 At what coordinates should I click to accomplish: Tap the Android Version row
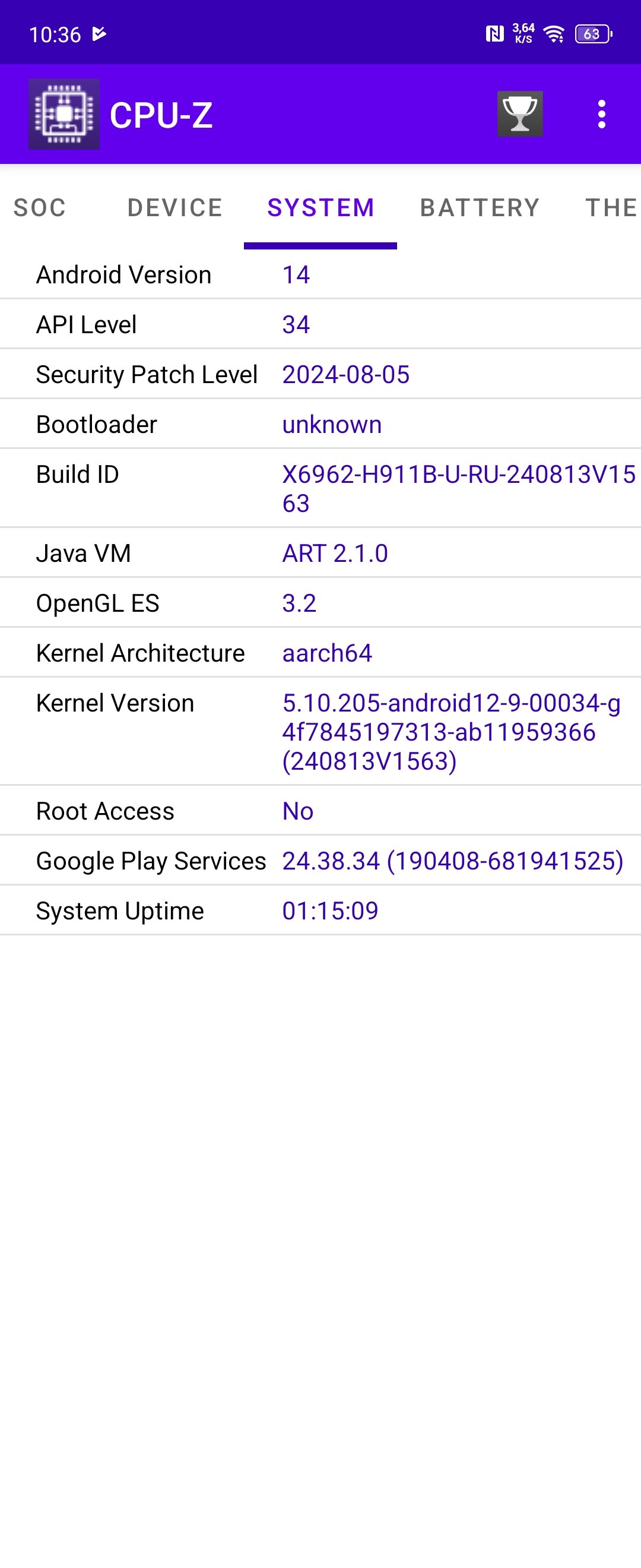[x=320, y=274]
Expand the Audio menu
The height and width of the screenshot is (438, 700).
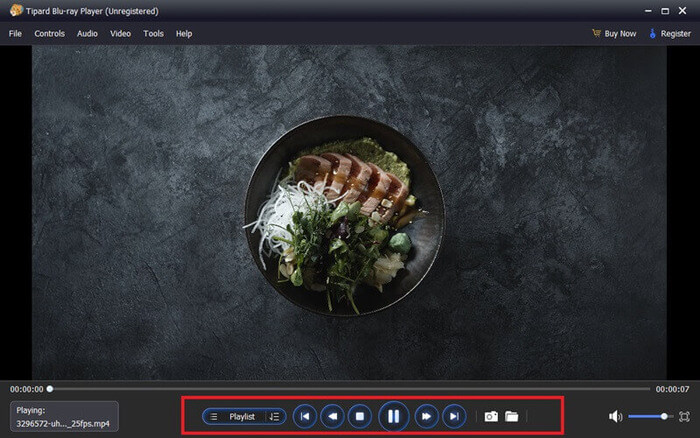coord(87,34)
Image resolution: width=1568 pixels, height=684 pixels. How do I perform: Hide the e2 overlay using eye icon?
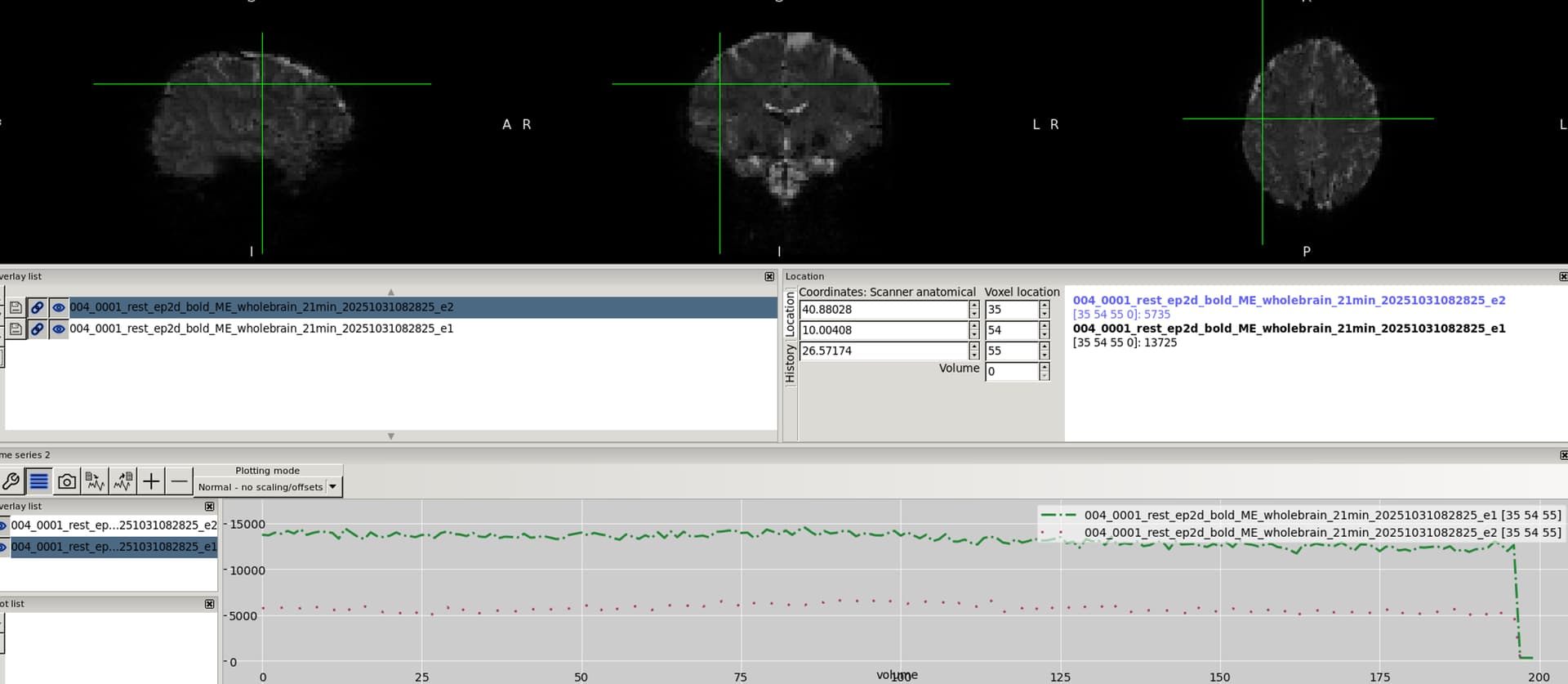coord(59,307)
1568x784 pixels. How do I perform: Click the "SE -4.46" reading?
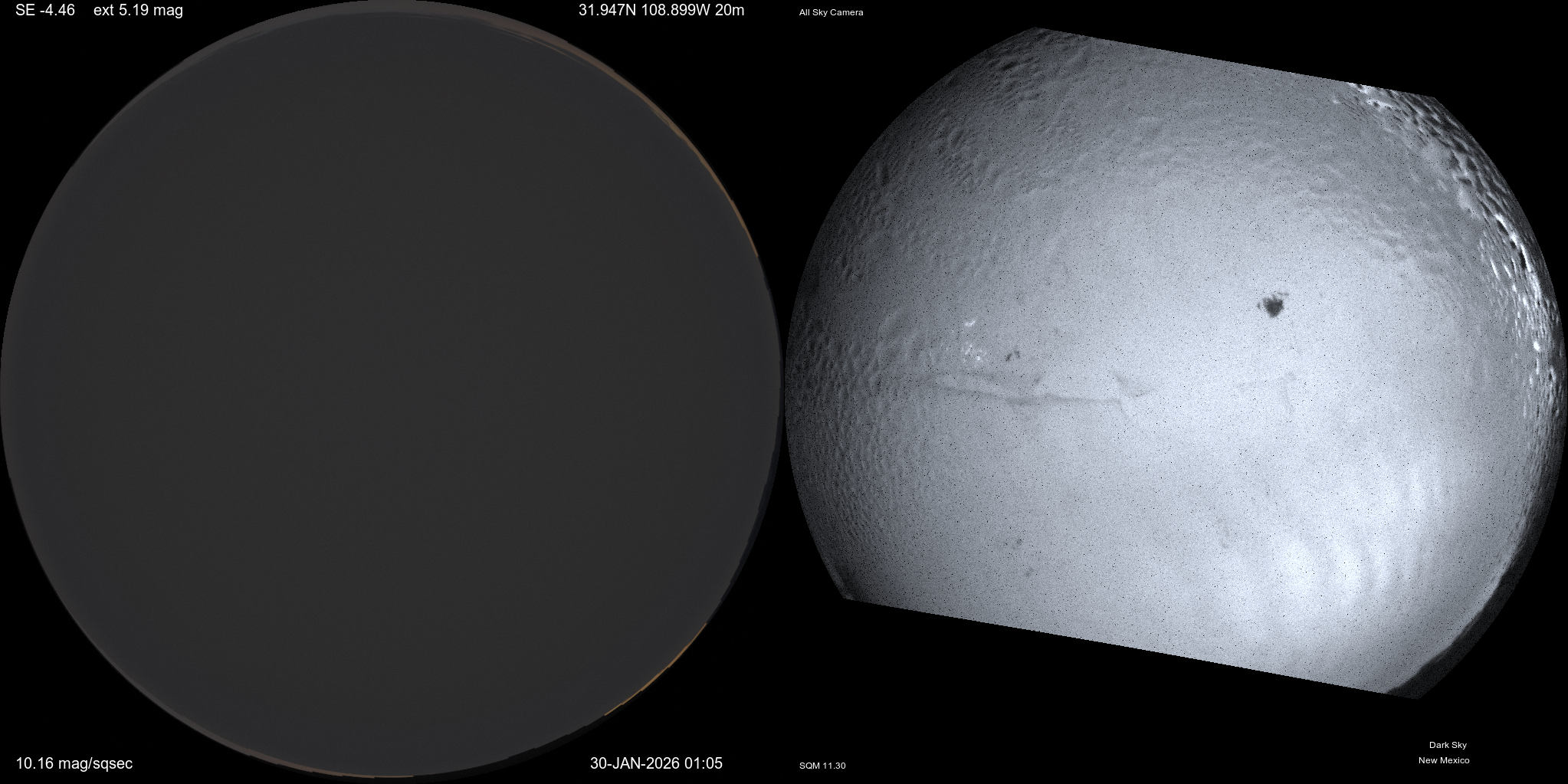[x=45, y=11]
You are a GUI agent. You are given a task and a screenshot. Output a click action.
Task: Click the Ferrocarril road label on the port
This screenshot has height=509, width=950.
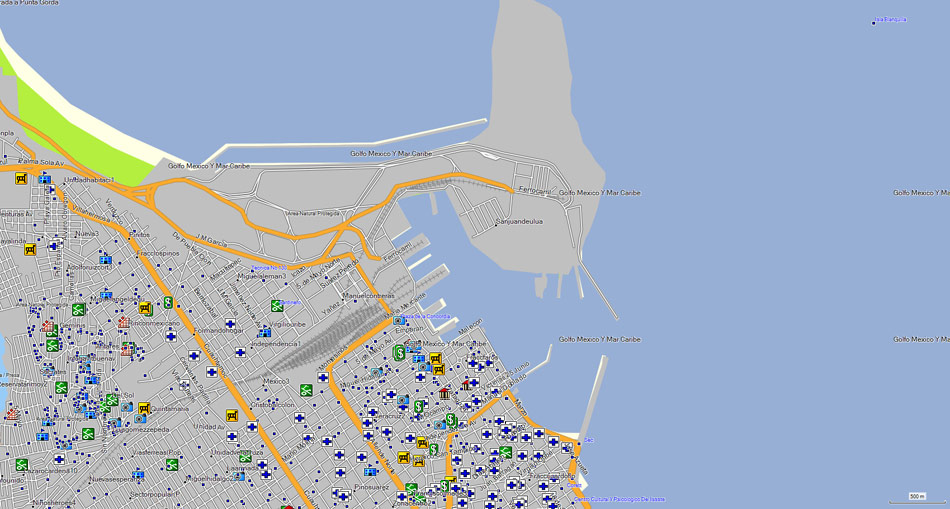click(x=534, y=189)
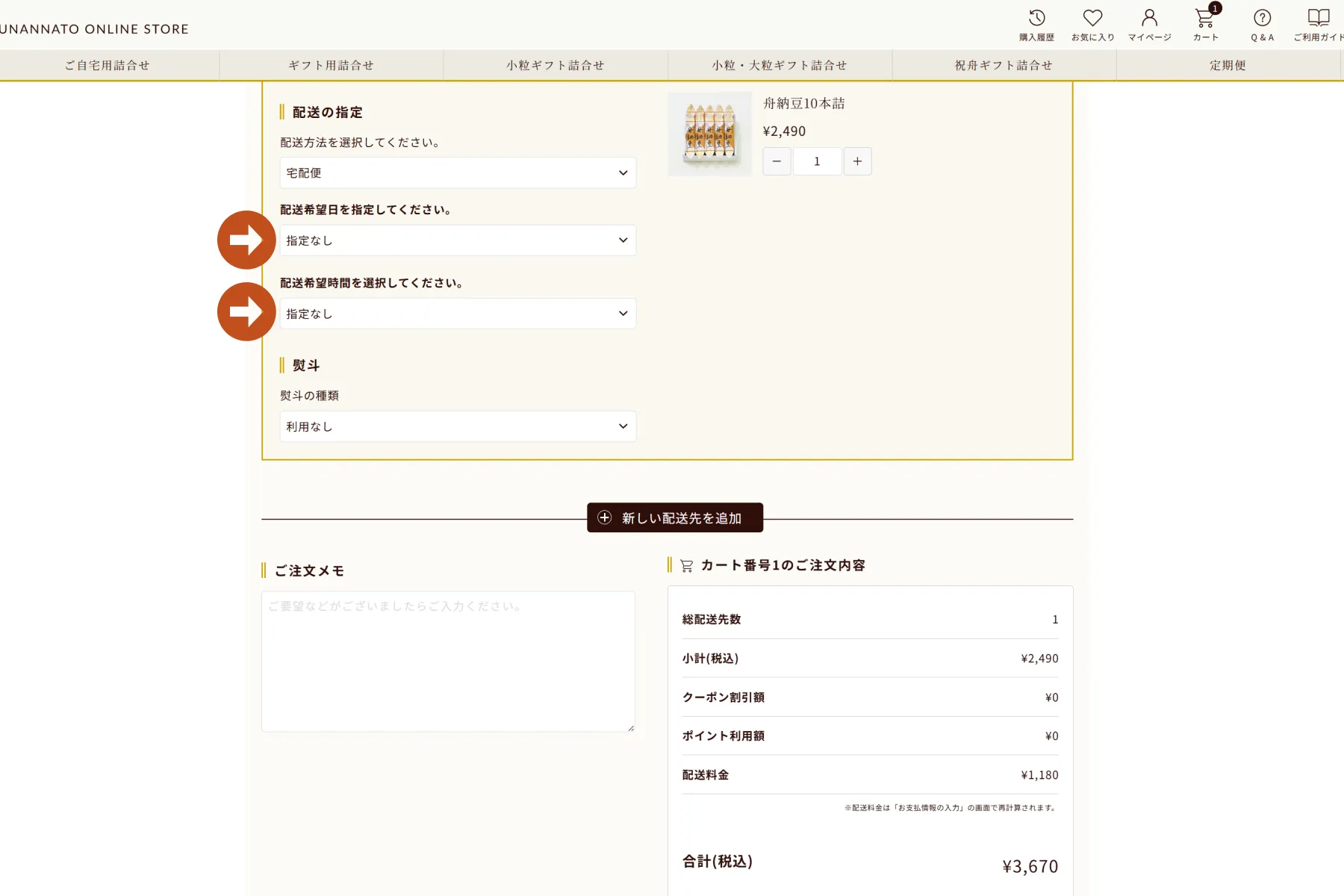Expand the preferred delivery date dropdown
Image resolution: width=1344 pixels, height=896 pixels.
(x=458, y=240)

__Aim of the task__:
Your answer should be the lines above, word for word, from the line with "Image resolution: width=1568" through the line with "You are a GUI", minus the pictures.

__Finished task__:
Image resolution: width=1568 pixels, height=684 pixels. How do I perform: Hide the e2 overlay using eye icon?
coord(59,307)
1568x784 pixels. How do I perform: Click the "SE -4.46" reading?
[x=45, y=11]
You are a GUI agent. You are given a task and a screenshot. Output a click action.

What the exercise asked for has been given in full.